Induction of HoxB transcription by retinoic acid requires actin polymerization.

GABRIELA NAUM ONGANIA*; CARMELO FERRAI*; ELENA LONGOBARDI; MARTINA PALAZZOLO; ANDREA DISANZA; VICTOR M. DIAZ; MASSIMO CRIPPA; GIORGIO SCITA; FRANCESCO BLASI

MOLECULAR BIOLOGY OF THE CELL

AMER SOC CELL BIOLOGY

Año: 2009 vol. 15 p. 3543 - 3551

1059-1524

ESTE ARTICULO FUE CITADO POR EL PREMIO NOBEL DE FISIOLOGIA Y MEDICINA 2012,  JOHN GURDON  en su articulo publicado en  Genes & Development: "Nuclear actin polymerization is required for transcriptional reprogramming of Oct4 by oocytes" K. Myamoto, V. Pasque, Julien J and Gurdon JB.ABSTRACT. We have analyzed the role of actin polymerization in the retinoic acid (RA) induction of HoxB transcription, which is mediated by the HoxB regulator Prep1. Three different approaches to inhibit actin polymerization prevent RA induction of the HoxB genes.

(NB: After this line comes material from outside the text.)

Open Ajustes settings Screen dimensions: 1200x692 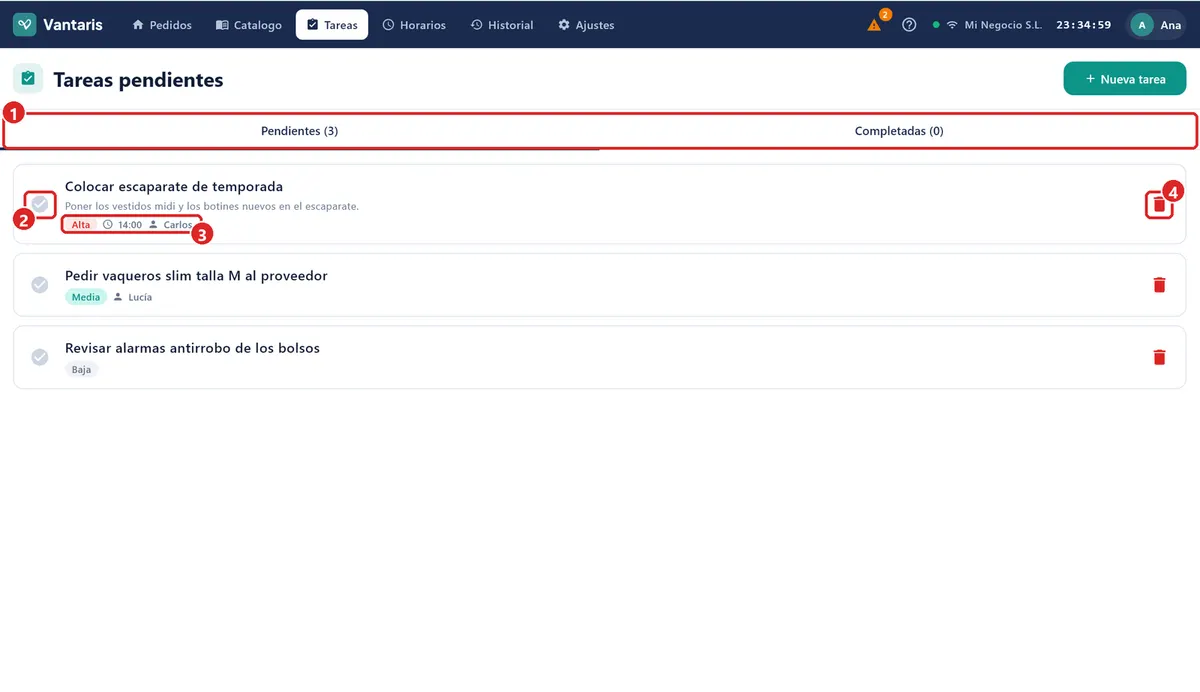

Importantly, inhibition of actin polymerization affects specifically the transcription of inducible Hox genes, but not that their transcriptional regulators RA receptors, nor of constitutive or of already activated Hox genes. The effect depends on the inhibition of the RA-dependent recruitment to the enhancer of the HoxB2 gene of a complex composed by elongating RNA Pol II, Prep1, B-actin, N-WASP as well as the accessory splicing components p54(nrb) and PSF.We conclude that inducible Hox genes show a selective sensitivity to the block of actin polymerization and that actin polymerization is required to assemble a transcription complex onto the regulatory region of the Hox genes. NOTA: *this two authors share the first authorship.